When they first agreed to put together a Purim-shpiel, Caryn said, “we took the creative freedom to do what we wanted to do. You have to find a story that can work with the Purim story. So we took ‘Grease’ and totally manipulated the story to make it into something that works.”
They presented “Grease” two years in a row — it worked so well and was so popular that they decided to reprise it — and since then they’ve taken on both “The Wizard of Oz” and “Beauty and the Beast.”
“We try to stick to the story as much as we can,” Dawn said. “In some cases it’s easier than in others.” They use the music as it’s written and set their own words to it, using the original rhyme scheme when they can. They take the characters and then use as much of the plot as they can.
“Esther was Sandy in ‘Grease,’ Danny was the king, and Mordechai was the coach,” Caryn said. “Haman we just made up. We always have a Vashti in the play, and she was just Vashti in ‘Grease,’ but the Pink Ladies were the other girls who tried out to be with the king, and the T-Birds were the king’s boys.
“It was a stretch — but it worked. It was pretty cute.”
They also work closely with Cantor Zhar, who is tasked with making the music work; figuring out how to cut songs, how to arrange them, how to adjust them to the singers’ ranges. At the spiel, Cantor Zhar plays piano, and a band made up of synagogue members provides the rest of the music.
Both women always are in the shpiel. “Dawn is always Esther,” Caryn said. “And it’s funny. I wasn’t anybody in the shpiel in ‘Grease.’ I was just Frenchie. But last year our friend who always had been Haman couldn’t be in it. It was ‘The Wizard of Oz,’ and Haman was a woman. The Wicked Witch. That was me. And that went over so well that this year there will be another woman Haman, in ‘The Little Mermaid,’ and that will be me. I am Ursula as Haman.”
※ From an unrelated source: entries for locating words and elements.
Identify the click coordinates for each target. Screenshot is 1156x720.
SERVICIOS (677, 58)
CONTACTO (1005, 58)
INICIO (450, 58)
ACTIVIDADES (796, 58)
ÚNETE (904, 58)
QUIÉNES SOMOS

The core cast has been together throughout all five shpiels; new cast members always are welcome, the two women said, and children always are included. Do they need auditions? Dawn and Caryn laughed. They should be so lucky. No one is turned away.
There is one woman who says that she can’t sing at all, but she’s been involved in every spiel. She holds the go and stop sign that tells audiences when to boo Haman and when to stop so the show can go on. She loves it, they love it, and it works.
The first shpiel started a tradition that they’ve maintained ever since, Caryn and Dawn said. “The last song in ‘Grease’ is ‘We Go Together’” — if you’re trying to remember the next words, they’re “Like rama lama lama ka dinga da dinga dong…” — “we went down the aisle of the sanctuary, singing and dancing to that, and now we do it every year. We sing ‘We will always, Spiel together.’
“We want to get people excited,” they said.
Who: Actors, singers, and musicians from Temple Beth Sholom
What: Put on this year’s Purimshpiel, “The Little Mermaideleh”
When: On Sunday, March 8, at 11 a.m.